> **Task instructions**
Would you return every entry below without a single difference?

> **Data extract**

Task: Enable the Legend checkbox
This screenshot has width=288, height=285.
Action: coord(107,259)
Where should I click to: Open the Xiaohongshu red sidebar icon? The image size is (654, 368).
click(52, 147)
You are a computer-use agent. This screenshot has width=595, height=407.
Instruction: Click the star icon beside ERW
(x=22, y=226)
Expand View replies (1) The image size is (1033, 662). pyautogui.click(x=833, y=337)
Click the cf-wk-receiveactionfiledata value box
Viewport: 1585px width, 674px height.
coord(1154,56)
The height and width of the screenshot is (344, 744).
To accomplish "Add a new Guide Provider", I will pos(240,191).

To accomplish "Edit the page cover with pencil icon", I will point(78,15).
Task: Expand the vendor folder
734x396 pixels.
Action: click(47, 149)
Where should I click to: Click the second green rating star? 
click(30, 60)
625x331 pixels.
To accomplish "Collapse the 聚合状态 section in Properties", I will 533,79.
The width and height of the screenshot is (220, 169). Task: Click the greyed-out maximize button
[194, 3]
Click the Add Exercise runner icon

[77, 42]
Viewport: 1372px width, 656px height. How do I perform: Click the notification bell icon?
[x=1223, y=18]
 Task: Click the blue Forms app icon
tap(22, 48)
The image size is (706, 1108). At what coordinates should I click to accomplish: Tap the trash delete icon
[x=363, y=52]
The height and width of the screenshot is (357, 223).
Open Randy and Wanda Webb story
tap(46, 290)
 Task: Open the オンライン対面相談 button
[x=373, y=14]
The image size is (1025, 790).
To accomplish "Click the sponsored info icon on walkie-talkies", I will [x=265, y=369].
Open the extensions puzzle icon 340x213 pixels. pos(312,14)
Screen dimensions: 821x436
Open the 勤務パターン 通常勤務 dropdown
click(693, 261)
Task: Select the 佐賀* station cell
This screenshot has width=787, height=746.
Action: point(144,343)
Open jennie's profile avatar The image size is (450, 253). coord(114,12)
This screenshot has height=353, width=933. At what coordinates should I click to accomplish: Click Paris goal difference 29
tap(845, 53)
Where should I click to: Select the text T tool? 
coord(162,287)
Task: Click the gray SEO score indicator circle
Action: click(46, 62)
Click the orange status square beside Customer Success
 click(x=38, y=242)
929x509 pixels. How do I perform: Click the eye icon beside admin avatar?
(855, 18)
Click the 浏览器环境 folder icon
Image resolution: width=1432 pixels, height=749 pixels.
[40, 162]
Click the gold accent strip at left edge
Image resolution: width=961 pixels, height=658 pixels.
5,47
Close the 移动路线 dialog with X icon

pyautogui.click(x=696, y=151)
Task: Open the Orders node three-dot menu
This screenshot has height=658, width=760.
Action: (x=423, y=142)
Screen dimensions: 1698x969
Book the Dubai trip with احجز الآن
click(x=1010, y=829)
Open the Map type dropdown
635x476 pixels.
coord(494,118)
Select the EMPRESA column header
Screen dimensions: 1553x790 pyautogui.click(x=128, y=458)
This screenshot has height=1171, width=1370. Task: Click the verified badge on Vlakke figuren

> **Exercise response**
Task: Enable the Legend checkbox
This screenshot has width=288, height=285.
Action: coord(107,259)
Where should I click to: Open the Xiaohongshu red sidebar icon? The image size is (654, 368).
click(52, 147)
You are a computer-use agent. This screenshot has width=595, height=407.
Instruction: Click the star icon beside ERW
(x=22, y=226)
Expand View replies (1) The image size is (1033, 662). pyautogui.click(x=833, y=337)
Click the cf-wk-receiveactionfiledata value box
Viewport: 1585px width, 674px height.
coord(1154,56)
The height and width of the screenshot is (344, 744).
To accomplish "Add a new Guide Provider", I will pos(240,191).

To accomplish "Edit the page cover with pencil icon", I will point(78,15).
Task: Expand the vendor folder
734x396 pixels.
Action: click(47, 149)
Where should I click to: Click the second green rating star? 
click(30, 60)
625x331 pixels.
To accomplish "Collapse the 聚合状态 section in Properties", I will 533,79.
The width and height of the screenshot is (220, 169). Task: Click the greyed-out maximize button
[194, 3]
Click the Add Exercise runner icon

[77, 42]
Viewport: 1372px width, 656px height. How do I perform: Click the notification bell icon?
[x=1223, y=18]
 Task: Click the blue Forms app icon
tap(22, 48)
The image size is (706, 1108). At what coordinates should I click to accomplish: Tap the trash delete icon
[x=363, y=52]
The height and width of the screenshot is (357, 223).
Open Randy and Wanda Webb story
tap(46, 290)
 Task: Open the オンライン対面相談 button
[x=373, y=14]
The image size is (1025, 790).
To accomplish "Click the sponsored info icon on walkie-talkies", I will [x=265, y=369].
Open the extensions puzzle icon 340x213 pixels. pos(312,14)
Screen dimensions: 821x436
Open the 勤務パターン 通常勤務 dropdown
click(693, 261)
Task: Select the 佐賀* station cell
This screenshot has width=787, height=746.
Action: point(144,343)
Open jennie's profile avatar The image size is (450, 253). coord(114,12)
This screenshot has height=353, width=933. At what coordinates should I click to accomplish: Click Paris goal difference 29
tap(845, 53)
Where should I click to: Select the text T tool? 
coord(162,287)
Task: Click the gray SEO score indicator circle
Action: click(46, 62)
Click the orange status square beside Customer Success
 click(x=38, y=242)
929x509 pixels. How do I perform: Click the eye icon beside admin avatar?
(855, 18)
Click the 浏览器环境 folder icon
Image resolution: width=1432 pixels, height=749 pixels.
[40, 162]
Click the gold accent strip at left edge
Image resolution: width=961 pixels, height=658 pixels.
5,47
Close the 移动路线 dialog with X icon

pyautogui.click(x=696, y=151)
Task: Open the Orders node three-dot menu
This screenshot has height=658, width=760.
Action: (x=423, y=142)
Screen dimensions: 1698x969
Book the Dubai trip with احجز الآن
click(x=1010, y=829)
Open the Map type dropdown
635x476 pixels.
coord(494,118)
Select the EMPRESA column header
Screen dimensions: 1553x790 pyautogui.click(x=128, y=458)
This screenshot has height=1171, width=1370. Task: Click the verified badge on Vlakke figuren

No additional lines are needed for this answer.